═══ RECORDS FOR PROCESSING ═══
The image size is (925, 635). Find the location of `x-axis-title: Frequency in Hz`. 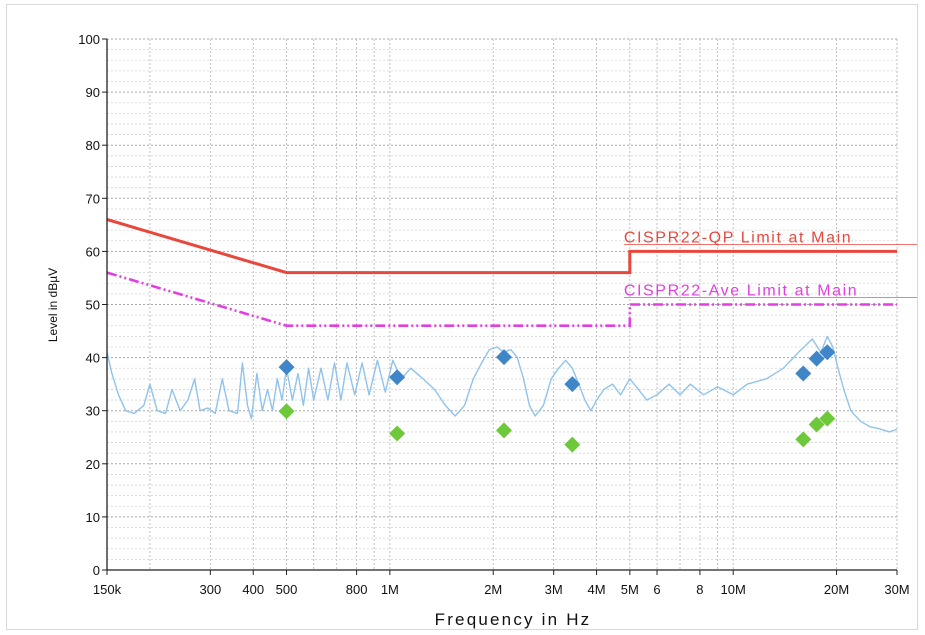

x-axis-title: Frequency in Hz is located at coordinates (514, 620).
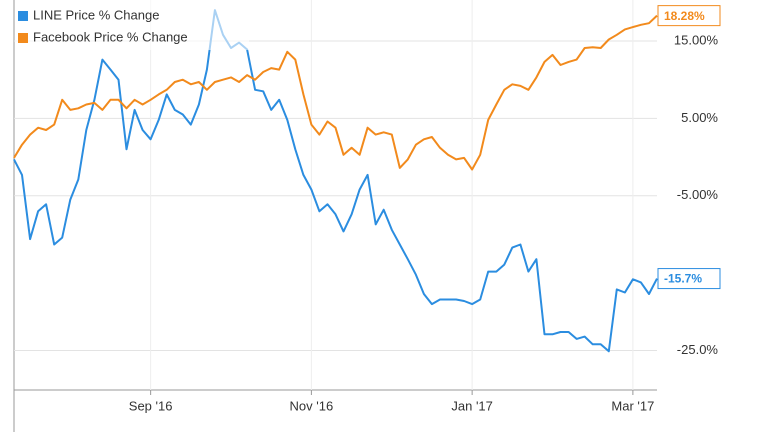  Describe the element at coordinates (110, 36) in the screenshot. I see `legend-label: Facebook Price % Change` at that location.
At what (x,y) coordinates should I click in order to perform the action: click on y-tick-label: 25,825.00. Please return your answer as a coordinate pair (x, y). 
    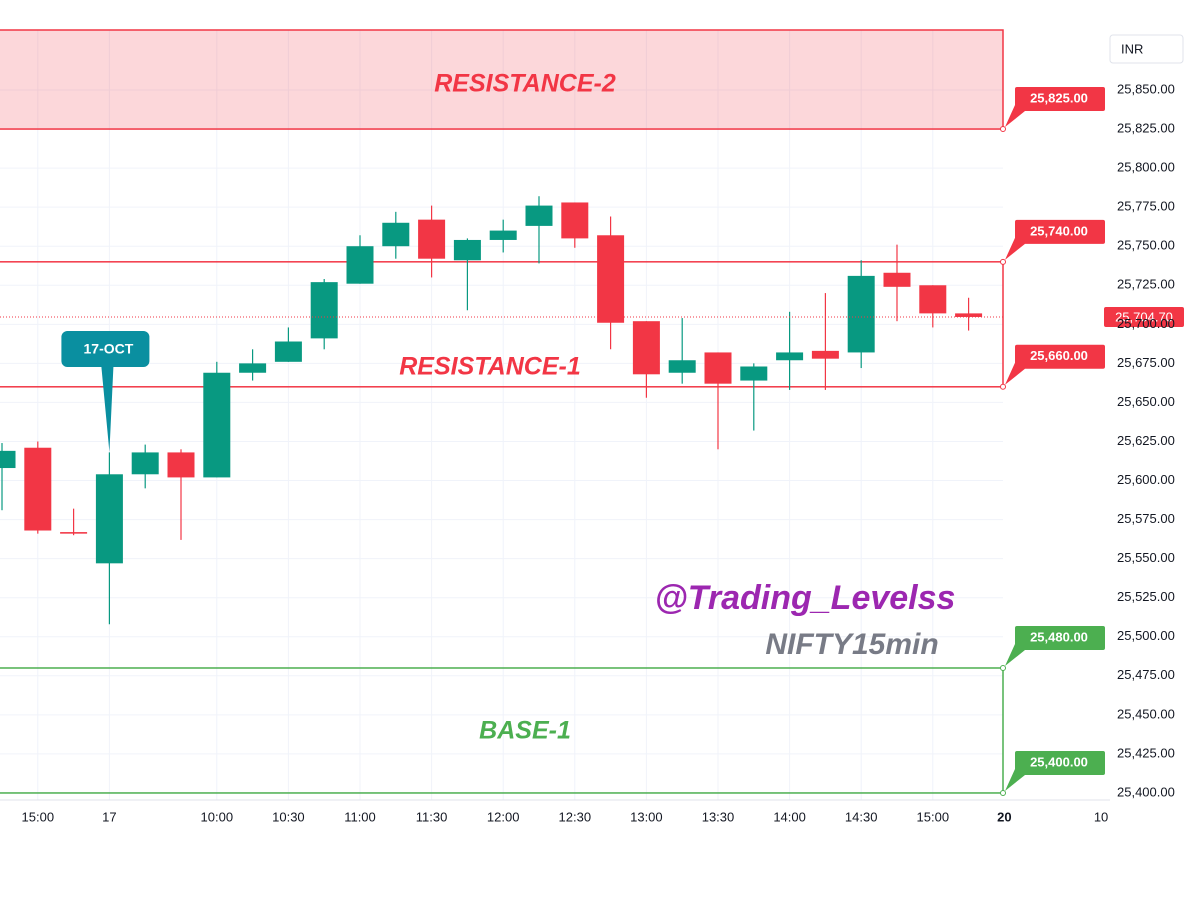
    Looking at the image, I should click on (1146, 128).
═══
# ACTIVITY
Reproduce all of the records above word for word, including their answers, and leave out the pictures.

# ANSWER TO THIS PROBLEM
The image size is (925, 635). Find the location of `x-axis-title: Frequency in Hz`. 

x-axis-title: Frequency in Hz is located at coordinates (514, 620).
  Describe the element at coordinates (110, 36) in the screenshot. I see `legend-label: Facebook Price % Change` at that location.
At what (x,y) coordinates should I click in order to perform the action: click on y-tick-label: 25,825.00. Please return your answer as a coordinate pair (x, y). 
    Looking at the image, I should click on (1146, 128).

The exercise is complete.